- _O que se pede_
[1] No texto sobre Gödel e o Direito, o que significa "constituição" escrita com letra minúscula?
[2] Por favor, dê seguimento ao texto sobre Gödel e o Direito a partir da última frase apresentada.
───── Trecho do documento
Thursday, July 06, 2006

Direito Gödeliano

O post de hoje é pra quem estava convencido de que todo aquele meu papo sobre lógica, sistemas formais e Gödel não serve para absolutamente nada na vida real. Eu até entendo que pode parecer muito difícil interpretar totalmente as conseqüências filosóficas de um resultado que parece ser tão excluisvo das regiões mais esotéricas da matemática. Não se enganem, entretanto; aquilo *é* matemática esotérica, mas isso só a faz mais divertida :). E sim, existem conseqüências filosóficas profundíssimas que surgem deste resultado teórico.
Mas, ao invés de fazer um post gigantesco tentando dar uma visão geral destas características, eu vou escrever um post gigantesco (obviamente, não poderia deixar de ser gigantesco) sobre um exemplo hipotético bem plausível que nos mostra com bastante praticidade o que vem deste resultado obscuro.

Bom. Falando sobre Direito. Existem centenas de Constituições espalhadas pelo mundo, garantindo direitos e deveres diversos aos cidadãos que se submetem a elas, variando sempre de acordo com o contexto cultural no qual estas regras se encontram. Por Constituições, eu quero dizer um conjunto de regras genérico que se aplica às pessoas daquele Estado, e não necessariamente à Constituição Nacional de um país, e por isso vou passar a me referir a este conjunto como constituição, com letra minúscula. A diferença principal é que a minha constituição (ao contrário da Constituição) engloba coisas como o Código Penal, o Código de Trânsito, o Código de Defesa do Consumidor, e quaisquer outros livros que mais ou menos dizem o que as pessoas podem e não podem fazer.
──────────
───── Entradas extraídas
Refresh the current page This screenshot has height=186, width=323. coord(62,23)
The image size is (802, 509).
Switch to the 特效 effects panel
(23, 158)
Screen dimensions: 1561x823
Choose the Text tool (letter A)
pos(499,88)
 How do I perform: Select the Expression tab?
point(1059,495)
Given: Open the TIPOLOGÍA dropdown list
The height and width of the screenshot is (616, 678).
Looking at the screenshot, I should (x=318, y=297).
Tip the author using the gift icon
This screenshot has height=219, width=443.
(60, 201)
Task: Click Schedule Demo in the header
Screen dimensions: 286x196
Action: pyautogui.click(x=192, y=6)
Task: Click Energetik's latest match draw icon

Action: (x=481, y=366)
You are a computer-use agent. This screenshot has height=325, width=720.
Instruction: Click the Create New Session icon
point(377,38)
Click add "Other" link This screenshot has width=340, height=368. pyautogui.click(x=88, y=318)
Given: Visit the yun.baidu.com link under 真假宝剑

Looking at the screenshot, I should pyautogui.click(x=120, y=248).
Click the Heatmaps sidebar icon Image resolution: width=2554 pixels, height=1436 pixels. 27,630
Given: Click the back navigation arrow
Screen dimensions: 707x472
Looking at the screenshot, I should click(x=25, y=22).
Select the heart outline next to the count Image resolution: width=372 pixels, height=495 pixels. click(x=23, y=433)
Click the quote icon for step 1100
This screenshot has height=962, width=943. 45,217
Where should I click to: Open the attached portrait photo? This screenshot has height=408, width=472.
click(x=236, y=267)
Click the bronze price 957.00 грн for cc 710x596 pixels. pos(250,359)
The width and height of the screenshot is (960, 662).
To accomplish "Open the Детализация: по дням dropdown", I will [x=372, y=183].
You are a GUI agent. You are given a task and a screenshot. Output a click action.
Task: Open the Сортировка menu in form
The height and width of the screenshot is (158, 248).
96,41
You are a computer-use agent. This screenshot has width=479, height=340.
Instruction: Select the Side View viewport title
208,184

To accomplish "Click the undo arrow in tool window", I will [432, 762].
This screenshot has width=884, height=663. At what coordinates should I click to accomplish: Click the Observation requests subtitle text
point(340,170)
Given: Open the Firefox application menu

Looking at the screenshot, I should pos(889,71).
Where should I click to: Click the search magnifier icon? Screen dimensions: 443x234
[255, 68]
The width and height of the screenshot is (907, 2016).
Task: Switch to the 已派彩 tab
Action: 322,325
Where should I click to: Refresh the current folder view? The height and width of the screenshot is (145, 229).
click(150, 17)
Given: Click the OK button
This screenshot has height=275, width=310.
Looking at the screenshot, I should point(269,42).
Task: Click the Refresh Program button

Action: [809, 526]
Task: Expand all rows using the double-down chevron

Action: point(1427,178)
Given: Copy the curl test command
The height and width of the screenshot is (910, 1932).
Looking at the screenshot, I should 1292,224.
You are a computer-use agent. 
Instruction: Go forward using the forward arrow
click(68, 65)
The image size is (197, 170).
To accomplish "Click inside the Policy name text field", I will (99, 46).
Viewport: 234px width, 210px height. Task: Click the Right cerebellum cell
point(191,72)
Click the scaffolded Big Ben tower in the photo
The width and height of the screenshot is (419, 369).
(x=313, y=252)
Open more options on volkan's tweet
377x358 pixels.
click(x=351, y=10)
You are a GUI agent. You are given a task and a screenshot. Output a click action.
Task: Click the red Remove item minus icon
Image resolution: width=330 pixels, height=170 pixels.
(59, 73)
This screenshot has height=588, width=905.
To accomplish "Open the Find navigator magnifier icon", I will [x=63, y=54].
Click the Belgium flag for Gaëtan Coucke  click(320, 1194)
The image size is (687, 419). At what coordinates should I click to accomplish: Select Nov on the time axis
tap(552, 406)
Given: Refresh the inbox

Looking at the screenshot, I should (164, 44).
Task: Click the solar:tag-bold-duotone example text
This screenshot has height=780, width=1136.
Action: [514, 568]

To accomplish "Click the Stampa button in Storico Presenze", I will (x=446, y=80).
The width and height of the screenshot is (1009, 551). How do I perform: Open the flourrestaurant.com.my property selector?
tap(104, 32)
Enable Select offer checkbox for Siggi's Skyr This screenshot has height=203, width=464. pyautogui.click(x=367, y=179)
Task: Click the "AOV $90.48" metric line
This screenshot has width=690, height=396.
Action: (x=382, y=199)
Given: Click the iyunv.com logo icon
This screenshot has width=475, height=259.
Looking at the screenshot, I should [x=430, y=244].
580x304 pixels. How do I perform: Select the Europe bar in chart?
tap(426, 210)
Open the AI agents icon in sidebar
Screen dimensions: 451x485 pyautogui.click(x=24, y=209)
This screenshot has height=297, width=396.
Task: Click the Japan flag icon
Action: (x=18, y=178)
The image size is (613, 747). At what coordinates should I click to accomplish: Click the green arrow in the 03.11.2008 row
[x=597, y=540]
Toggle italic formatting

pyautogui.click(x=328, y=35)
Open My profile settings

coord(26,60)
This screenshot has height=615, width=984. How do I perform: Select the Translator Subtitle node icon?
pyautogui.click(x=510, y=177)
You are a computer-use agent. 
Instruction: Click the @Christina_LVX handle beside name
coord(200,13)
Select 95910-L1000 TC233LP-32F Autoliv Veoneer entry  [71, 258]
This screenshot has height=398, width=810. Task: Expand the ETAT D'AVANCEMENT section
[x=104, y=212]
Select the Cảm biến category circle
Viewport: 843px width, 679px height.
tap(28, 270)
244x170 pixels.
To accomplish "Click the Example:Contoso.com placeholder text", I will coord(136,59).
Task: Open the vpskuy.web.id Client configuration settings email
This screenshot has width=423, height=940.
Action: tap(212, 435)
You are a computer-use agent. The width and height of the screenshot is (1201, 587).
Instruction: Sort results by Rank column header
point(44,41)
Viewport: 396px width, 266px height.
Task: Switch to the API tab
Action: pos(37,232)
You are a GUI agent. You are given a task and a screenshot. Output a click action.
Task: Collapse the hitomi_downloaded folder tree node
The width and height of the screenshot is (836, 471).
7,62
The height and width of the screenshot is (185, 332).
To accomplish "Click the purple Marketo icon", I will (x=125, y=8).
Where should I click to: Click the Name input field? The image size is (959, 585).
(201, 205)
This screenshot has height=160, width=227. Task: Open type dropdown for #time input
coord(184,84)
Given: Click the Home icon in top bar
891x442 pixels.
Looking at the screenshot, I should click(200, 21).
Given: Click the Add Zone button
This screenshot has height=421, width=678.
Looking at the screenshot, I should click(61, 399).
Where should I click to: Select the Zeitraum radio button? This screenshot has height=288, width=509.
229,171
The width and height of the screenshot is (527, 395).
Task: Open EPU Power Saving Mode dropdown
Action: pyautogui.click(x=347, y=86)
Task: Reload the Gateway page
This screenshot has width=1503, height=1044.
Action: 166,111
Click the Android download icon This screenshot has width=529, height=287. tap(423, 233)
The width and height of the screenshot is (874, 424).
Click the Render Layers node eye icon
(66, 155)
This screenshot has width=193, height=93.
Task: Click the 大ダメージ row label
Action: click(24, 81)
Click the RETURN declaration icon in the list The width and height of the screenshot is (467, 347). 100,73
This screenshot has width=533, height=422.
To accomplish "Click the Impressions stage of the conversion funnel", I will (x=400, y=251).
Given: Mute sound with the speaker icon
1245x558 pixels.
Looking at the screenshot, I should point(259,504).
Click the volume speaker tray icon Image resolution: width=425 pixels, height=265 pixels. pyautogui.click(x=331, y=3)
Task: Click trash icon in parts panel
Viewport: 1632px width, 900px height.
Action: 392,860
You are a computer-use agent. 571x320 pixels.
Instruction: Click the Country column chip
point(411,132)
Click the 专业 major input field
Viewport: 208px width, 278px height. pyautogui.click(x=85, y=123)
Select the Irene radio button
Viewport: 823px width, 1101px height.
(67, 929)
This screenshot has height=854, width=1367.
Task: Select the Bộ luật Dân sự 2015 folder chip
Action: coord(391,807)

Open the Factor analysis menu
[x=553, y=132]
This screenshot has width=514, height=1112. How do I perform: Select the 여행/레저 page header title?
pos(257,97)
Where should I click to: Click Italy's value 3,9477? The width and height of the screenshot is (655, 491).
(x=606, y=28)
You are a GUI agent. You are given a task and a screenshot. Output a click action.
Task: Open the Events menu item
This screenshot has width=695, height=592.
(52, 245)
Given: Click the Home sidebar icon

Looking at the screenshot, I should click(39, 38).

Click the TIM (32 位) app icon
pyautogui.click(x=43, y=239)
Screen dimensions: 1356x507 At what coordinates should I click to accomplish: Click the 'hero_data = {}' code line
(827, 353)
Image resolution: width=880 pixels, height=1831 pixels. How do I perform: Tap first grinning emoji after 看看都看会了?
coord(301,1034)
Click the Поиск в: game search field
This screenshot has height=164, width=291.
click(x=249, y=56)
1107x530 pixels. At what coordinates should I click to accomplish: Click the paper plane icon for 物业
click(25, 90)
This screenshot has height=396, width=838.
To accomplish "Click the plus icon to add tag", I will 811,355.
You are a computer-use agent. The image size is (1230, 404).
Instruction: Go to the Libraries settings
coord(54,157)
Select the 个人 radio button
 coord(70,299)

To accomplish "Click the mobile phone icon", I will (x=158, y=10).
──────────
- _Respostas dadas_
[1] Um conjunto genérico de regras que se aplica às pessoas daquele Estado, abrangendo coisas como o Código Penal, o Código de Trânsito e o Código de Defesa do Consumidor, e não necessariamente a Constituição Nacional de um país.

[2]
Escrever estas regras em uma constituição é um passo muito importante, mas é somente o primeiro, se queremos construir um sistema em que haja "justiça". O outro passo, e bem mais importante neste sentido, é o de executar e reforçar estas regras. Precisamos de juízes, tribunais, foros, e, para o deleite do Capitalismo, precisamos também de advogados. O problema é que estas pessoas são todas falhas. Juízes podem errar, tribunais podem ser ineficientes, foros podem ser parciais, e advogados podem ser corrompidos (mas já dizia um sábio: "Jamais atribua má-intenções a coisas que podem ser igualmente explicadas por estupidez). Não queremos, idealmente, que os "executores" do nosso sistema sejam falhos. Queremos uma maneira de advocar estas regras que seja inerementemente livre de falhas, algo que seja praticamente mecânico, mas sem entretanto perder a "justiça" que o método atual é capaz de interpretar. Vamos imaginar, então, que nós vamos criar uma nova linguagem (linguagem mesmo, com letras, palavras, e "regras de gramática"). Vamos chamá-la de "Lei e Ordem" (ou "Pernas do Chuck Norris", como queiram). Quando nós recrutarmos os linguistas para construírem esta linguagem, nós vamos ser bem específicos com eles, dizendo que eles só tem as seguintes liberdades:

1- Nós queremos que o conjunto de palavras desta linguagem seja obrigatoriamente finito. Ou seja, um conjunto finito de símbolos deve ser definido para esta linguagem.
2- Nós queremos que estes linguistas definam uma série (também finita) de "frases" básicas, construídas com os símbolos da "Lei e Ordem", que sejam inerentemente "Justas". Ou seja, queremos por exemplo que a frase "Matar é errado" seja traduzida para dentro dos símbolos de Lei e Ordem, de maneira não-ambígua, e sem motivo anterior nenhum. Nós vamos chamar estas primeiras frases de "mandamentos" da Lei e Ordem (ou axiomas, se vocês já sabem para onde estou indo)
3- E finalmente, nós vamos dizer para os linguistas que eles devem construir "regras de gramática" (também um conjunto finito destas regras) que nos permitam pegar uma frase da Lei e Ordem (por exemplo, um dos Mandamentos), aplicar sobre esta frase uma das regras de gramática, e com isso chegarmos em outra frase "válida" de Lei e Ordem. É imprescindível que, inicialmente (eu digo inicialmente porque a grande sacada vai ser mostrar justamente o contrário disso), _todas_ as frases de Lei e Ordem sejam construídas _somente_ se utilizando destas regras, e que nada mais "esperto" seja feito além disso.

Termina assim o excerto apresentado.